• anonymous
find all the critical points of the following function. indicate whether each point is a local max, min or a saddle point.\[f(x,y)=x ^{3}-y ^{3}-2xy+6\]
  • Stacey Warren - Expert
Hey! We 've verified this expert answer for you, click below to unlock the details :)

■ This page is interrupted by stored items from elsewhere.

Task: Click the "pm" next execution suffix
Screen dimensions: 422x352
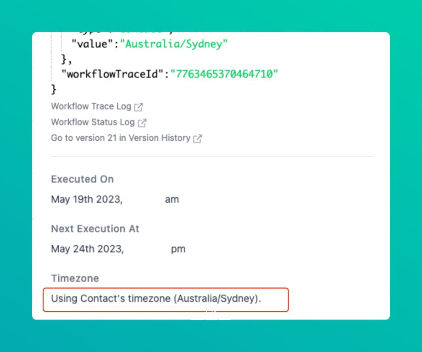Action: [178, 249]
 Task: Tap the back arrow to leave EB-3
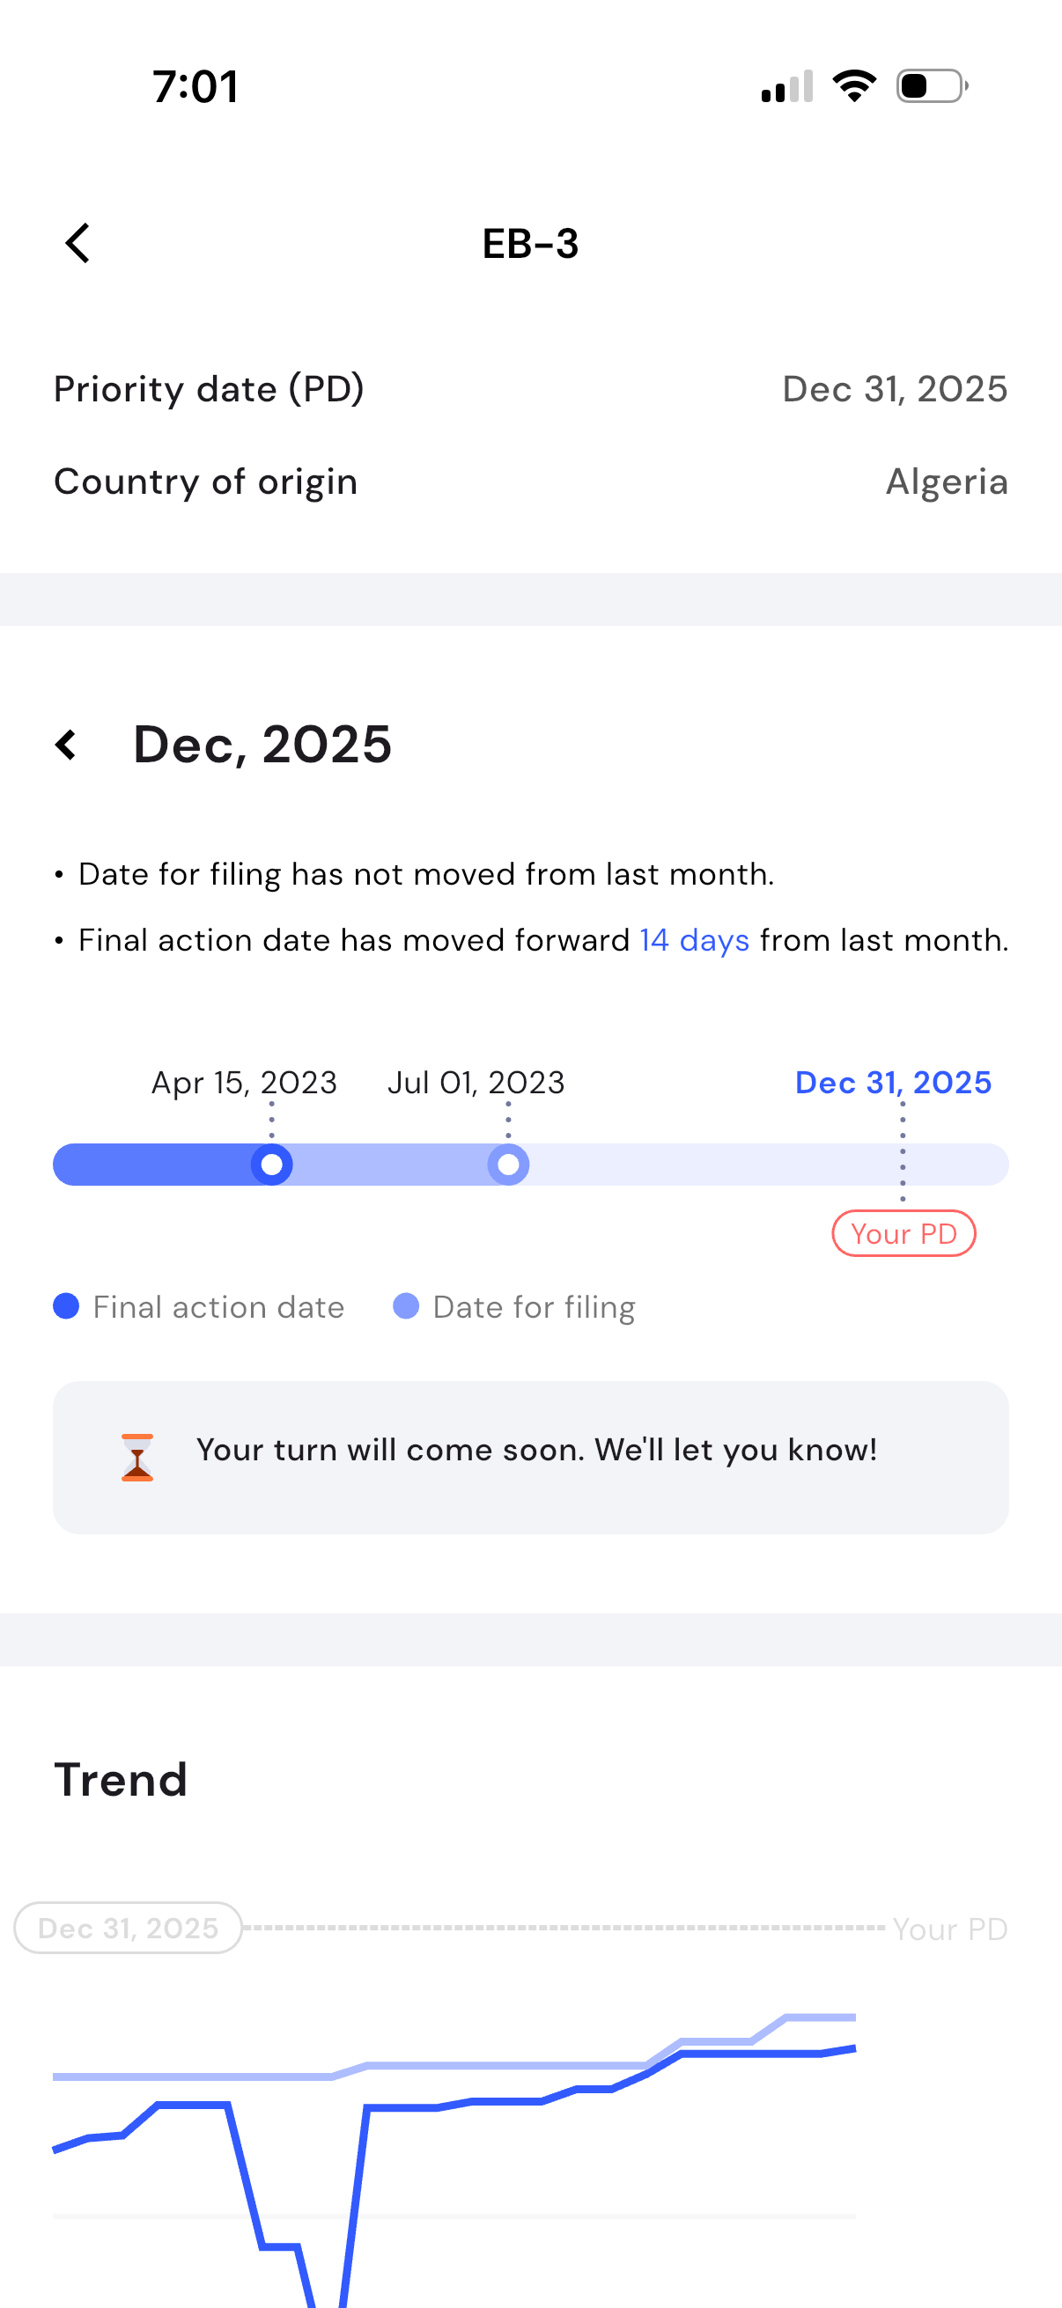pos(77,242)
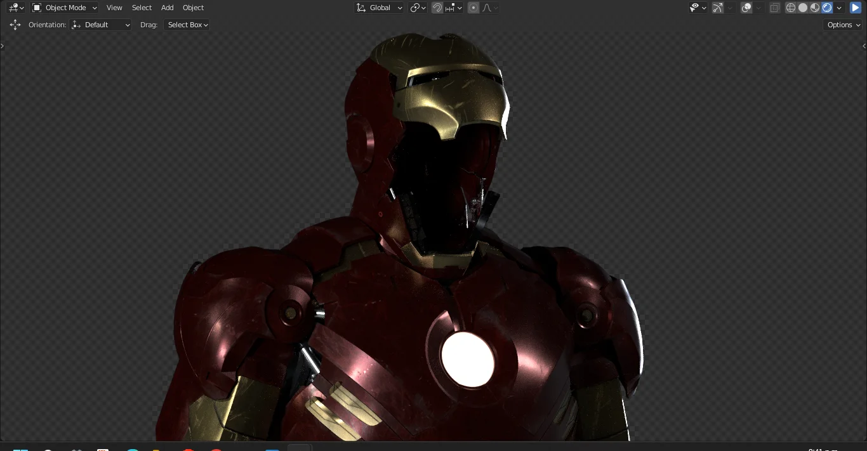Open the Add menu
The image size is (867, 451).
167,8
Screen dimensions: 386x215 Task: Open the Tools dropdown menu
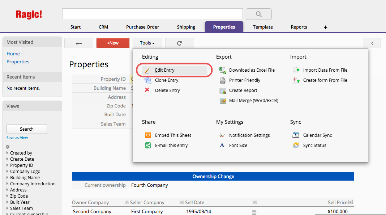[x=147, y=43]
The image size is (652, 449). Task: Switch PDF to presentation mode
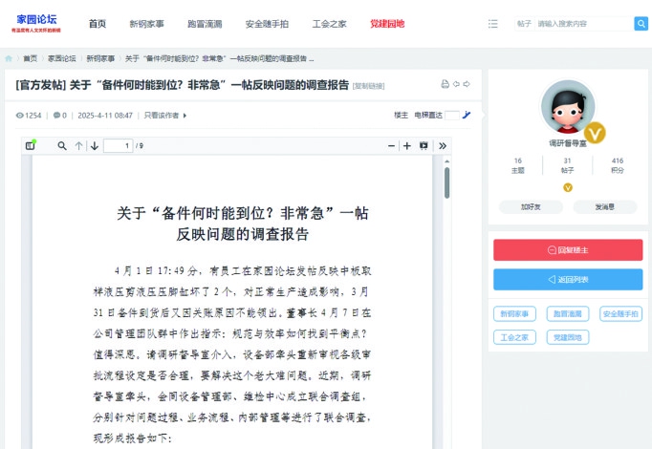[424, 146]
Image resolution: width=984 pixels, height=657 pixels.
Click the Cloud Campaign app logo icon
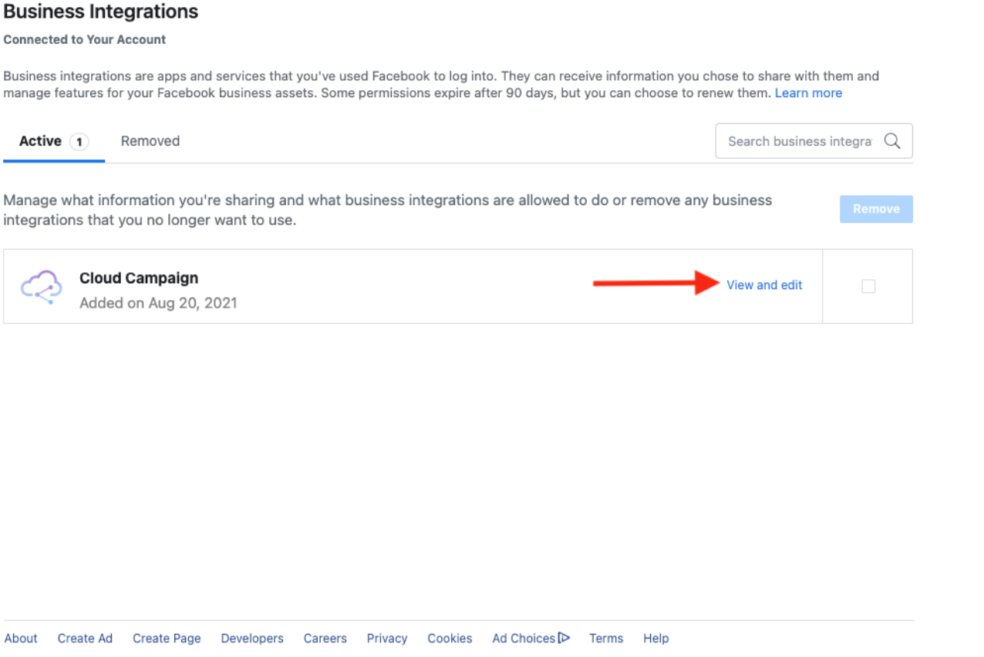(41, 287)
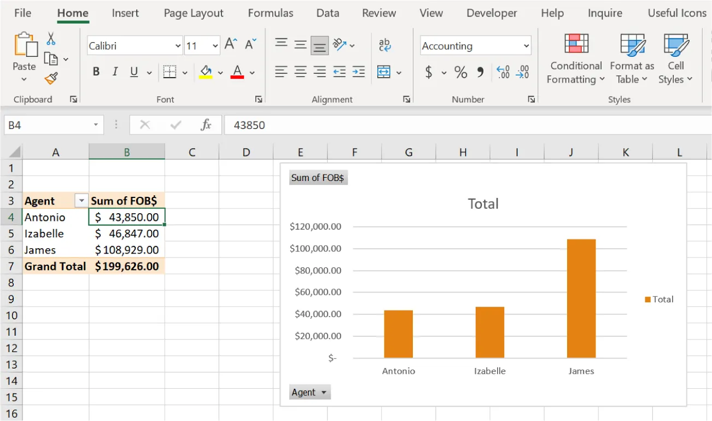Screen dimensions: 712x421
Task: Switch to the Formulas ribbon tab
Action: (270, 13)
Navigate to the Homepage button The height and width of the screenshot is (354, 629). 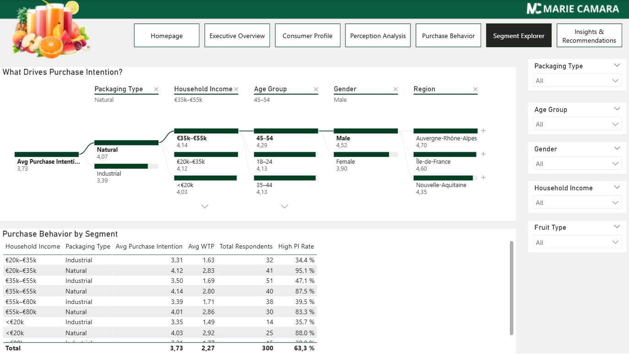[167, 36]
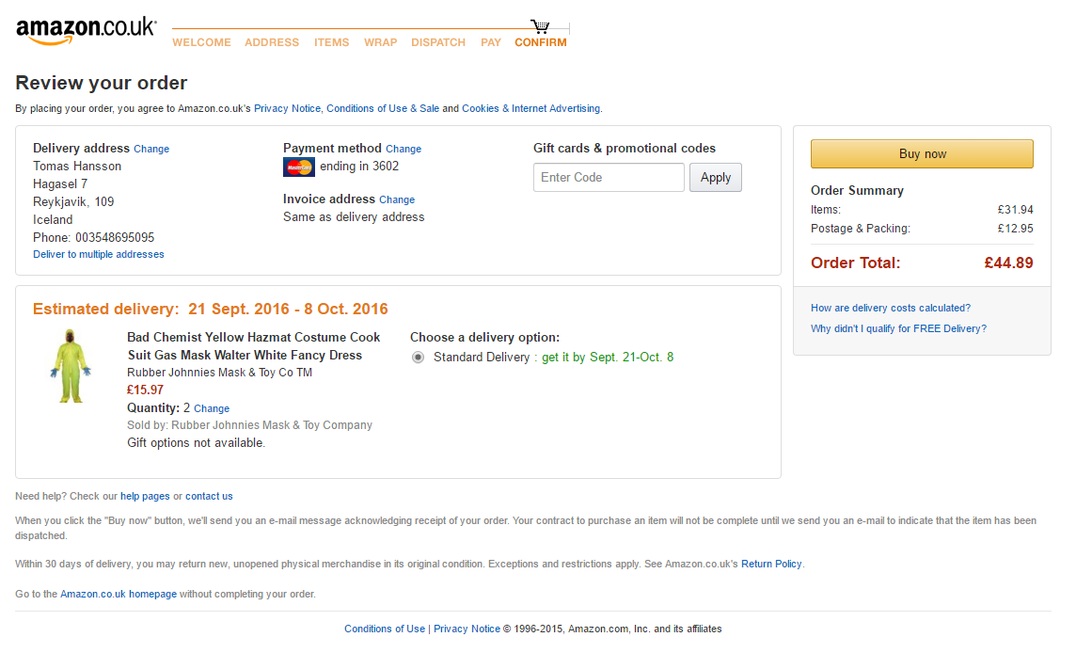Image resolution: width=1092 pixels, height=669 pixels.
Task: Go to the DISPATCH checkout step
Action: pyautogui.click(x=438, y=42)
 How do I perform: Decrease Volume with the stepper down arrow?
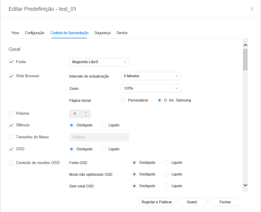[86, 116]
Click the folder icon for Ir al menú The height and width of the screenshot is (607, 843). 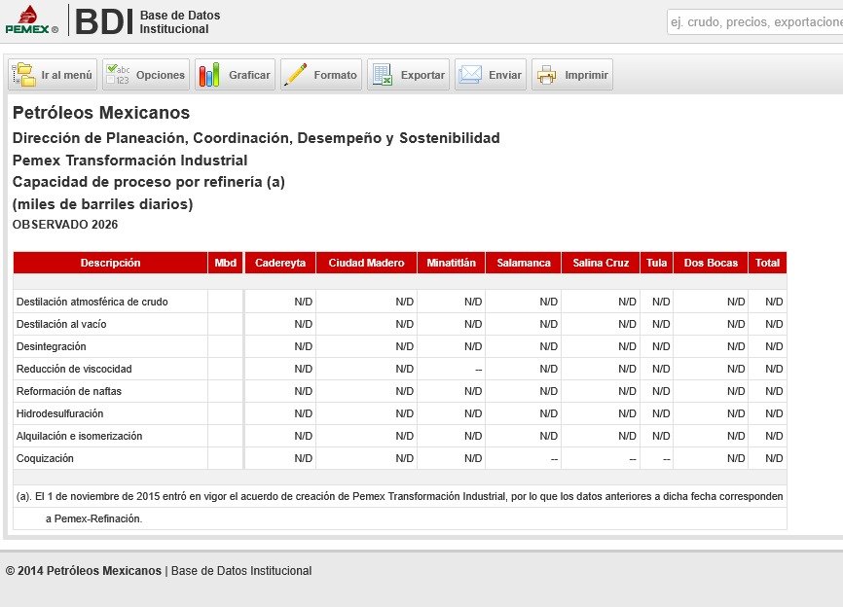23,75
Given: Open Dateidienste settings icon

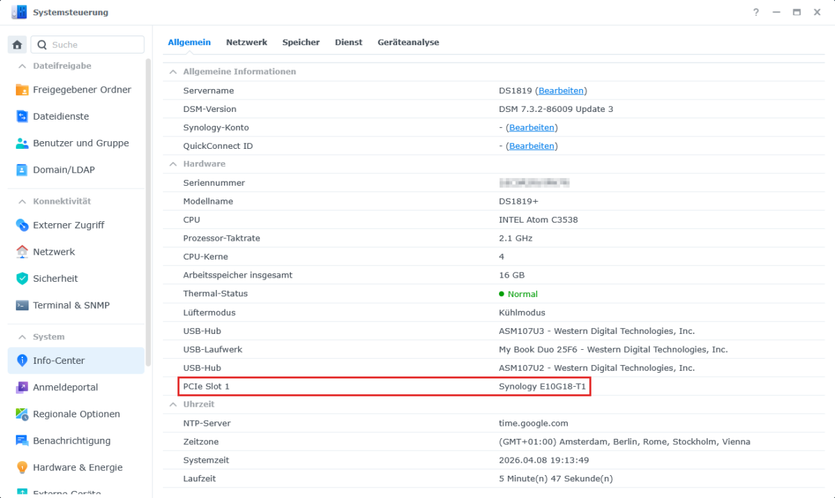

At vero eos et accusamus et iusto odio dignissimos ducimus qui blanditiis praesentium voluptatum deleniti atque corrupti quos dolores et quas molestias excepturi sint occaecati cupiditate non provident, similique sunt in culpa qui officia deserunt mollitia animi, id est laborum et dolorum fuga. Et harum quidem rerum facilis est et expedita distinctio. Nam libero tempore, cum soluta nobis est eligendi optio cumque nihil impedit quo minus id quod maxime placeat facere possimus, omnis voluptas assumenda est, omnis dolor repellendus. Itaque earum rerum hic tenetur a sapiente delectus, ut aut reiciendis voluptatibus maiores alias consequatur aut perferendis doloribus asperiores repellat.
  • jamiebookeater
I got my questions answered at in under 10 minutes. Go to now for free help!
  • .Sam.
\[\max =\frac{170}{27}\text{ at }(x,y)=\left(-\frac{2}{3},\frac{2}{3}\right)\]
  • anonymous
would you mind to show your working on obtaining \[(\frac{-2}{3}, \frac{2}{3})\]? because when i tried to find the value of y when x is -2/3, i got +-2/3 for y; and when i use (-2/3, 2/3) to determine max or mine, the discriminant D equals to 0.
  • anonymous
\[D=f _{xx}f _{yy}-f _{xy }^{2}\]

Looking for something else?

Not the answer you are looking for? Search for more explanations.